In that brief moment, the company turned over its management. It had a brand-new set of directors and a new management team. Strauss became chairman, and my colleague Karl became an executive vice president. I became CEO.
I imagined for a moment what the next day in the office would be like. We had just fired the CEO, and others in the company surely expected more dismissals would follow. I felt a twinge of discomfort. My mother was a psychotherapist, and I grew up with an appreciation of and curiosity about the inner lives of others. I felt both power and empathy, and in that flash, also confusion. Success was rarely unbridled. I willed away any sentimentality. If you have a hammer, use it.
I was at the helm of a two-thousand-person organization about whose inner workings I knew precious little. What I did know was how
to successfully reengineer a company’s internal operations in order to grow and create greater profits. And I knew how to position a company within its industry.
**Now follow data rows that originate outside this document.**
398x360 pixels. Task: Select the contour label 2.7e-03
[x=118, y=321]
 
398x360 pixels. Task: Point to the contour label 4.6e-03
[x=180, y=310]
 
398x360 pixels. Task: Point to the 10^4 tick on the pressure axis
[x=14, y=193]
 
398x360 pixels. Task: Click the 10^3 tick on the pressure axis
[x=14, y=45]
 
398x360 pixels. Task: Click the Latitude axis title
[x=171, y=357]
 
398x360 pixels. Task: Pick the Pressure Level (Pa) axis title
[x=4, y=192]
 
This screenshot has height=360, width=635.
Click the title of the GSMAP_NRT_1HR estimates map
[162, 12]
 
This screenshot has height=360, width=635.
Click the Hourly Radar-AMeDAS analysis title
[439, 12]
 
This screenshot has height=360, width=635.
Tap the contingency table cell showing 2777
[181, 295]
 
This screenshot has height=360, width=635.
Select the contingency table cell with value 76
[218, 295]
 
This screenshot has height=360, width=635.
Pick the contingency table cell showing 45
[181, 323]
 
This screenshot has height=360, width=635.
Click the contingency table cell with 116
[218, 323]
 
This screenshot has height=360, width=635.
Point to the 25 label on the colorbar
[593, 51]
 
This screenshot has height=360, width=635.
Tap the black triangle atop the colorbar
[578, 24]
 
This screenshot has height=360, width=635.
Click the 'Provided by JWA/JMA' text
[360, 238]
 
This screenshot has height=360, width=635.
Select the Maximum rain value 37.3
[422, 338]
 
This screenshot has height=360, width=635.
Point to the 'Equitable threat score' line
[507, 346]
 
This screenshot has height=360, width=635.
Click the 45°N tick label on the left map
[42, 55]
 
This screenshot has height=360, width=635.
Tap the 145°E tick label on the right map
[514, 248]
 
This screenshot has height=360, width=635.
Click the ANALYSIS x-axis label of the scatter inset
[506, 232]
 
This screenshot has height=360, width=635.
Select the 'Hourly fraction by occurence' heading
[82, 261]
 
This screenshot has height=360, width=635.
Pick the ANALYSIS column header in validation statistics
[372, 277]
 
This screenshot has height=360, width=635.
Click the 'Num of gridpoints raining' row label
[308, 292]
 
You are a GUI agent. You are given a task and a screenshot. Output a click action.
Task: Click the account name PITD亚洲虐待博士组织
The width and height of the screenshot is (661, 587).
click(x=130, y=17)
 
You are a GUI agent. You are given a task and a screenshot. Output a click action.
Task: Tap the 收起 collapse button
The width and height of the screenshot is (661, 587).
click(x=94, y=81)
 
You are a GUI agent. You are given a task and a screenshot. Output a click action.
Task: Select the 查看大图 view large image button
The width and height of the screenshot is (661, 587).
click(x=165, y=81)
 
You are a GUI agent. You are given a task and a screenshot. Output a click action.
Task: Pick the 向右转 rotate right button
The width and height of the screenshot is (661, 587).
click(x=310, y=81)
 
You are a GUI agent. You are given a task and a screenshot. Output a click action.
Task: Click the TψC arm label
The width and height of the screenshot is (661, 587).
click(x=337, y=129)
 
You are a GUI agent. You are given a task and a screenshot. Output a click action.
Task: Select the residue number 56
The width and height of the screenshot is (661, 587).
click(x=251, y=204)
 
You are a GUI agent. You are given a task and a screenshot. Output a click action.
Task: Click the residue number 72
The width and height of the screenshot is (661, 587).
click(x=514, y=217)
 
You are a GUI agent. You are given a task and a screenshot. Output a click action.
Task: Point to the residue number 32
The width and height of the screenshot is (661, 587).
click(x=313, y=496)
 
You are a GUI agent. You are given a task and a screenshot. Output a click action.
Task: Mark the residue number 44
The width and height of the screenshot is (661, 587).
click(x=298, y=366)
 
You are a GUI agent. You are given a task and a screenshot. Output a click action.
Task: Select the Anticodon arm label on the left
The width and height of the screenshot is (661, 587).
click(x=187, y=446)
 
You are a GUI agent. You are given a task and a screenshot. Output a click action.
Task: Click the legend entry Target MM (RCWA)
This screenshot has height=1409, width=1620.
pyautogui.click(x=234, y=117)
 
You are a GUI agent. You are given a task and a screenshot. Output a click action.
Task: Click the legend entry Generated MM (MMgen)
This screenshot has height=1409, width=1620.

My firm’s explicit intention was for me to serve for a short period while we launched a search for a full-time leader. I expected to head the company for six months, but the board asked me to stay. The gig lasted nearly four years.
two |
I arrived home late for dinner one night. Oliver and Rita, our two middle children, ran down the hall in a race to be the first to hug me, but before they reached me, Oliver checked Rita into the wall. She was unhurt but started to scream. Their combative relationship was starting to grate on me. Dinner was already under way, and as I walked toward the table, Victoria shot me a glance that I recognized all too well. Our son Sam, the oldest of our four children, was staring at his plate, his hands over his ears to block out the noise of his siblings. I joined the mostly raucous dinner, the conversation half-comprehensible as children vied for attention, the food half-eaten, Sam half-present.
After dinner, in one of our increasingly heated behind-the-bedroom-door discussions, Victoria lost patience. “I never signed up for this!” My tenure at Take-Two had gone from being short term to permanent. My schedule had filled with dinners, breakfasts, and travel, and the rising tension between us was aggravated by Victoria’s own growing commitments. She managed not only our four children’s overscheduled lives but also a thriving community center and preschool that she had founded and in which she had been deeply engaged for seven years.
Our conversations were becoming increasingly transactional, dealing with the logistics of our lives but sharing little of each other’s inner selves. I simply was not engaged in our family. Even when I was physically present, I was distracted. A constant flow of emails from multiple time zones competed intensely for my attention. She felt abandoned, we were growing apart, and I felt helpless to stop it or reverse the trend.